其三,宽断并行,不走极端。六五以柔中居尊,对偶犯、误失者宽(赦过宥罪),对元凶、奸根者断(君子有解)。现实管理中最忌两偏:一味宽则养奸,一味严则伤众。须分清「过」与「恶」、「可宽」与「当去」,宽其当宽、断其当断,此即「柔得中」的领导艺术。

其四,把握时机,宜「夙」不宜迟。解卦言「夙吉」,强调去弊除奸贵在及早、贵在见几。问题初露、奸萌未炽之时,正是解之良机;坐失此机,待其盘根错节,再解则伤筋动骨。故善治者「见几而作,不俟终日」。

其五,于个人,则是「解去缠累、轻装而进」之教。
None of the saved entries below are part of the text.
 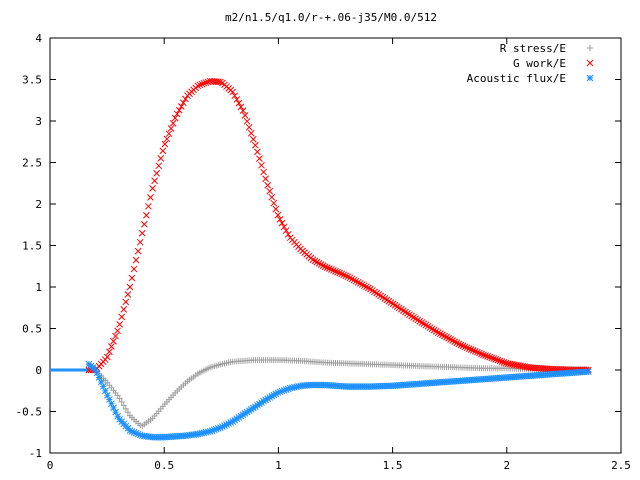 What do you see at coordinates (50, 466) in the screenshot?
I see `x-tick-label: 0` at bounding box center [50, 466].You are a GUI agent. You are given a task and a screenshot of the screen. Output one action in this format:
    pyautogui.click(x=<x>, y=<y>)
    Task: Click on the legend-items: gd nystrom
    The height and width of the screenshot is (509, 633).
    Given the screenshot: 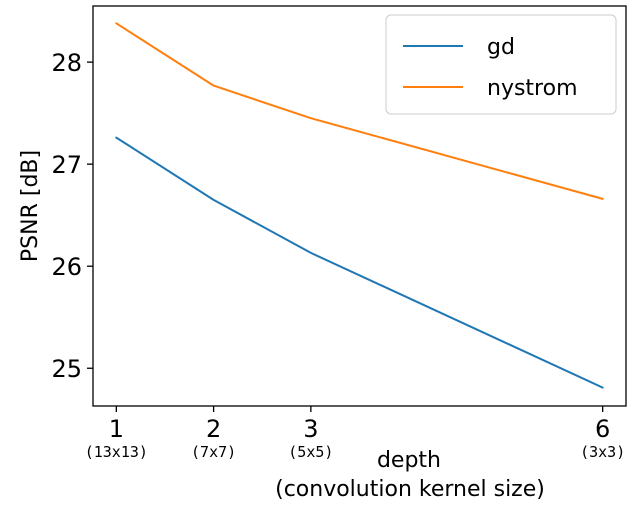 What is the action you would take?
    pyautogui.click(x=490, y=68)
    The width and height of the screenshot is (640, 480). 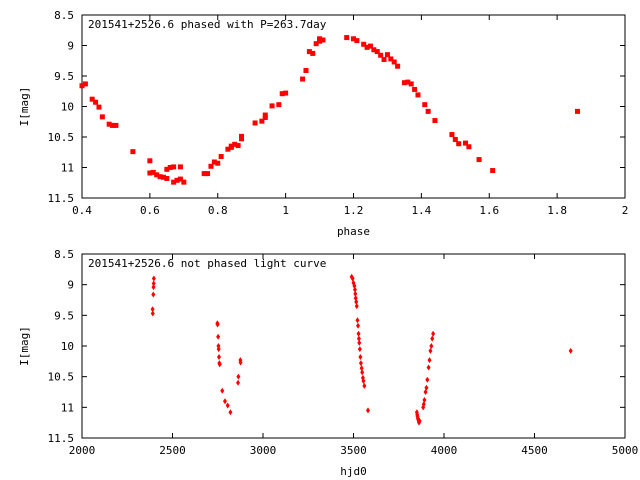 I want to click on x-tick-label: 1, so click(x=286, y=210).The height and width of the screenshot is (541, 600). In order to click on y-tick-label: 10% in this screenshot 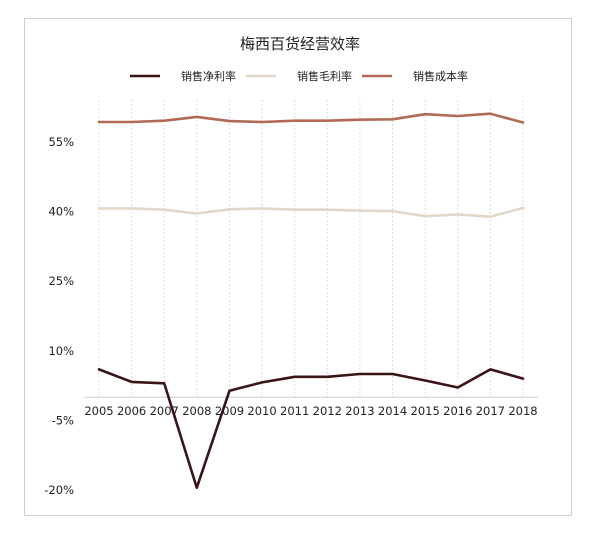, I will do `click(61, 351)`.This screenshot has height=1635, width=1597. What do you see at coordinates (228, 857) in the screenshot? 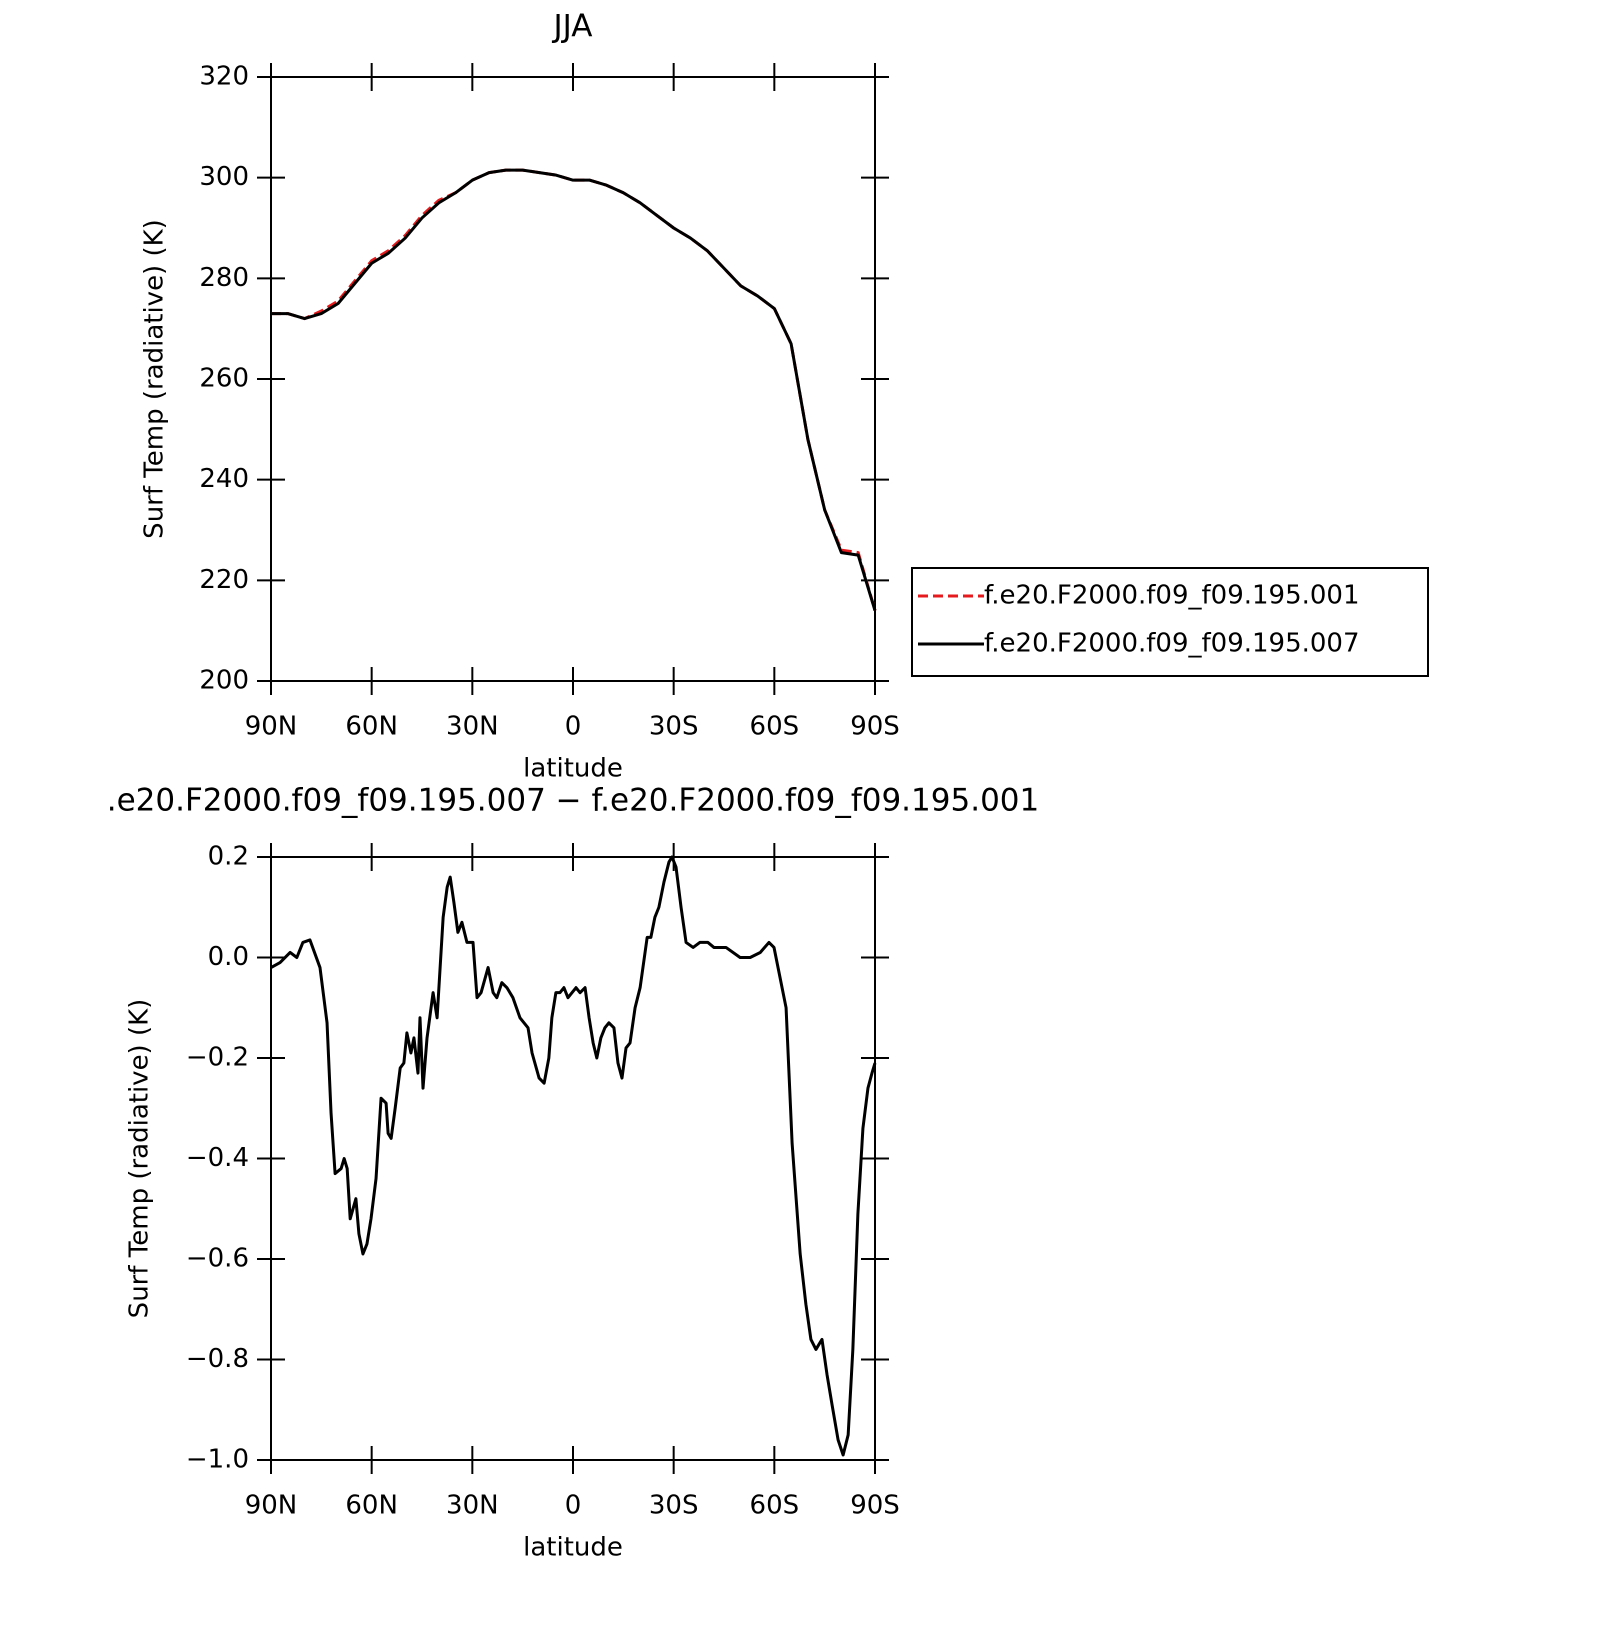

「解」字本义判分、解脱;六五告人:当你身处一段险难初纾之局(坎险已动而出),最该做的是趁势解去那些缠绕自己的「小人之累」「积弊之结」——无论是外在的恶缘损友,还是内在的旧习包袱——以柔中之态(不偏激、不犹豫)果断了断,使「小人退」而身心轻。解者,所以释结而进也。

要之,解卦六五是一爻「治世解恶」的典范:柔中之君,以德为本、以诚为机、以中为度、以夙为时,下用刚中之贤,上承去隼之锐,宽断并施,令群小自退——故曰「君子维有解,吉;有孚于小人」,而小象一言以蔽之:「君子有解,小人退也。」此即《周易》示人于险难既纾之际,如何稳稳收束于「治」的至理。